● Exercise instructions
Only the lines from the beginning of the data below through the line that contains "Task: Click the 打印本页 print link" should be repeated, exactly as written.

● Record extracts
◆ ◆ ◆ ◆

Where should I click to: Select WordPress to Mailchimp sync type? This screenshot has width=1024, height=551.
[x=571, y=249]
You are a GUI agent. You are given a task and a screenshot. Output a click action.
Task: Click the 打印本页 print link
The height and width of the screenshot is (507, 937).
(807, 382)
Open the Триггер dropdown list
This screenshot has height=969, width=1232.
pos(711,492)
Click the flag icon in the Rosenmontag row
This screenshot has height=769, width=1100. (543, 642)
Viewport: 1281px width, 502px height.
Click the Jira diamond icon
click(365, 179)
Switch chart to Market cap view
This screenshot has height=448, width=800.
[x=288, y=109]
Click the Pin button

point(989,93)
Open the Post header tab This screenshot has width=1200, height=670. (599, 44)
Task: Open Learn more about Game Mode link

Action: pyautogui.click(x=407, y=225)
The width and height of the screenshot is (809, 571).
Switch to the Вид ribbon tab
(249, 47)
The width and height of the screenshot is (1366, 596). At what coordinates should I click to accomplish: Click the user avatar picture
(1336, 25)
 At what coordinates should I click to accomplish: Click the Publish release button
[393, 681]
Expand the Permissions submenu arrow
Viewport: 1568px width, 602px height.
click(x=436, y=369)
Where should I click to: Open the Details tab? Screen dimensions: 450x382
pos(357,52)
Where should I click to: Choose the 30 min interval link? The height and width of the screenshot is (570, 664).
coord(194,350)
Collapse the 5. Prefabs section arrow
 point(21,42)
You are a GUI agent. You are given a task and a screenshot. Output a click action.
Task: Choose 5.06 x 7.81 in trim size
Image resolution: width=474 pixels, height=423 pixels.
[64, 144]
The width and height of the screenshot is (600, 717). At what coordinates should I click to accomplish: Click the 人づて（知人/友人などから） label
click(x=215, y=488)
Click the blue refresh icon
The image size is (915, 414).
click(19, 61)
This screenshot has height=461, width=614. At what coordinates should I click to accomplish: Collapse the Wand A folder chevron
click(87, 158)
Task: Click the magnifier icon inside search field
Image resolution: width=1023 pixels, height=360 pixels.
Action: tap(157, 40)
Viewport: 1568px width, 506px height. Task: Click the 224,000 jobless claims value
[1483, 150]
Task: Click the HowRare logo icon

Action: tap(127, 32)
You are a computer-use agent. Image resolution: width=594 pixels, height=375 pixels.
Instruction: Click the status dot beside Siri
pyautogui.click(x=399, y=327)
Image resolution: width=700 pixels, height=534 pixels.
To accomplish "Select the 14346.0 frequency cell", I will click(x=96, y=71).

◆ ◆ ◆ ◆

● Task result
Where should I click to: Select WordPress to Mailchimp sync type? This screenshot has width=1024, height=551.
[x=571, y=249]
You are a GUI agent. You are given a task and a screenshot. Output a click action.
Task: Click the 打印本页 print link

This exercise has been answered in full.